▶ [WHAT YOU WILL DO]:
Every line of the data that includes "computer" should be copied out.

### PROVIDED INFORMATION

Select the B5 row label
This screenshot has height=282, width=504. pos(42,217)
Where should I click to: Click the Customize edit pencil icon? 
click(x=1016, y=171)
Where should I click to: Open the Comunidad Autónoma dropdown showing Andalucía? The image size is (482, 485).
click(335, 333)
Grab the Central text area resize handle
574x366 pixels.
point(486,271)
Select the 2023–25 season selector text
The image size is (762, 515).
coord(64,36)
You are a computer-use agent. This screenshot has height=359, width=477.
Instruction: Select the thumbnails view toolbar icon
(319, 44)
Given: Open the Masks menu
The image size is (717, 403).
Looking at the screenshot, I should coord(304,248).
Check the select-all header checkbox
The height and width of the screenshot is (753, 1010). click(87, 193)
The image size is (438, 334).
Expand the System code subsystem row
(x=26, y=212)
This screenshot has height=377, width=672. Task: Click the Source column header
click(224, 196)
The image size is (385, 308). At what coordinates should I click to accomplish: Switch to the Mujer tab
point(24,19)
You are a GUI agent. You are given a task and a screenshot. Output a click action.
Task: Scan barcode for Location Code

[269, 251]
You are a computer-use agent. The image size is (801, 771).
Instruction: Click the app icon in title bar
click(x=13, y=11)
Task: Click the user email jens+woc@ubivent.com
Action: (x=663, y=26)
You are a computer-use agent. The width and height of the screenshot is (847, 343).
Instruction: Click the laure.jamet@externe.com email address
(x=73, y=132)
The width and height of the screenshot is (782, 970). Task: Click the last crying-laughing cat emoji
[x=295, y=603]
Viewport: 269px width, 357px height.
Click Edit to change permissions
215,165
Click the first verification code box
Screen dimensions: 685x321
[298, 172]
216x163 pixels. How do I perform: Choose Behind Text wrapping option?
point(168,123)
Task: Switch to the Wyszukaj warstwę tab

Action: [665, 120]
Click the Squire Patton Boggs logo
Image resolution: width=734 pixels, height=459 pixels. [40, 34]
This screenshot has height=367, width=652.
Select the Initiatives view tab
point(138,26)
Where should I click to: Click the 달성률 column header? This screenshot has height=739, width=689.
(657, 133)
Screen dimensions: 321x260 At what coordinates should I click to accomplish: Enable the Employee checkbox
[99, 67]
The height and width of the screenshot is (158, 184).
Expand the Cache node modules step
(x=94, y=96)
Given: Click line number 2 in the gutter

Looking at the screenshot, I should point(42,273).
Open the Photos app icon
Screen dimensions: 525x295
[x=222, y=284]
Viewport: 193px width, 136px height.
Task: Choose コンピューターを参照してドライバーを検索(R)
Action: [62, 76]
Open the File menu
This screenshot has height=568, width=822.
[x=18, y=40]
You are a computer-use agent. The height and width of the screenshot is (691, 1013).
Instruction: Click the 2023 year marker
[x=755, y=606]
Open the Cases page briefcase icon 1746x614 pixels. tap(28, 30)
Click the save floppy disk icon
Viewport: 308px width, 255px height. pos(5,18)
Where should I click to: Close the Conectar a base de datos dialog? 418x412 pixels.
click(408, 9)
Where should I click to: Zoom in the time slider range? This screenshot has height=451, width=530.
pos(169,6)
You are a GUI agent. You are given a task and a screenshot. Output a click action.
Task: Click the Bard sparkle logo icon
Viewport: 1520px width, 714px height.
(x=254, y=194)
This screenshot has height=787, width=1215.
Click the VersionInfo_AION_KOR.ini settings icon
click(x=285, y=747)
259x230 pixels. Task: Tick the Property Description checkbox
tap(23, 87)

######

▶ [FINAL ANSWER]:
You are a computer-use agent. This screenshot has height=359, width=477.
You are a computer-use agent. The image size is (801, 771).
You are a computer-use agent. The width and height of the screenshot is (847, 343).
You are a computer-use agent. The height and width of the screenshot is (691, 1013).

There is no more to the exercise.